If one were to expand the list, who else would be in a list of 30 or 40? Schopenhauer? Machiavelli?
2. Justin McCurry, in the Guardian, has a review of a 12,000-page biography of the Japanese Emperor Hirohito; the bio, 24 years in the making, came out in 2014. (Noah Smith references this work in the comments on this post: “Five reasons Japan could never have won WW2.”)
3. Jeet Heer on John Updike and comics: “Updike: Portrait of the Artist as a Young Fan”: “The teenage Updike mailed off a steady stream of cartoons in the hopes of breaking into the visual-humor market. He would continue cartooning as an undergraduate at Harvard, where he sprinkled the pages of the Lampoon with his drawings, but Updike’s undergraduate years also marked the end of his cartooning career and his transformation into a writer. He felt that the other artists at the Lampoon were simply much more talented than he was, and he’d also discovered his facility for light verse and narrative prose.” (H/T: 3 Quarks Daily.)
4. In the Washington Post, Michael Dirda reviews Michael Mewshaw’s Sympathy for the Devil: Four Decades of Friendship with Gore Vidal: “Vidal was, in short, brilliantly provocative, often right and completely insufferable. As Mewshaw observes, ‘he adopted an air of aristocratic selfpossession. Acknowledging no doubts, no insecurity, never any shame or guilt, he appeared to view everyone and everything with gimlet-eyed imperturbability.’ Nevertheless, Mewshaw also insists, the man was far more human than his screen appearances might suggest.” (H/T: 3 Quarks Daily.)
5. The NYRB on the CIA’s use of Doctor Zhivago in the propaganda battles of the Cold War. (H/T: Elena Holodny at Slate.)
6. In The American Conservative, Lee Congdon reviews Daniel J. Mahoney’s The Other Solzhenitsyn: Telling the Truth About a Misunderstood Writer and Thinker:
One of the reasons for Mahoney’s insistence upon his subject’s commitment to democracy is his fear that the Russian might be classed as an authoritarian. In his Letter to the Soviet Leaders, Solzhenitsyn had, after all, written that “it is not authoritarianism itself that is intolerable, but the ideological lies that are daily foisted upon us.” Mahoney insists, however, that “Solzhenitsyn nowhere endorsed authoritarianism as choice-worthy in itself.”

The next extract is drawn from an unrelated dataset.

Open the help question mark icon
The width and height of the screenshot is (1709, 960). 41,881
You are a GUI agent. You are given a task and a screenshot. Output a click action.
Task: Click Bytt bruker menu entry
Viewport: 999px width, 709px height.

Nor, however, did he rule authoritarianism out as a legitimate form of government, as long as it was neither ideological nor tyrannical in nature. Mahoney is so determined to deny this that he plays down Solzhenitsyn’s oft-stated support of Vladimir Putin, a leader who exercises greater authority than that belonging to his office and who, like Stolypin (whom Putin admires), does not always insist upon strict adherence to the law.
(H/T: Andrew Sullivan.)
7. Chris Blattman has high praise for Karl Ove Knausgaard’s My Struggle: Book 2: A Man in Love: “This is possibly the most brutally honest and powerful book about fatherhood ever written. It’s also a book about ideas. Really big ideas. … What really struck while reading this: Knausgaard describes his daily life as a mainly selfish artist in a staggering amount of detail. Staggeringly minute details. So minute you think the book would be unreadable. Yet it is the opposite. The man is an incredible writer and storyteller.”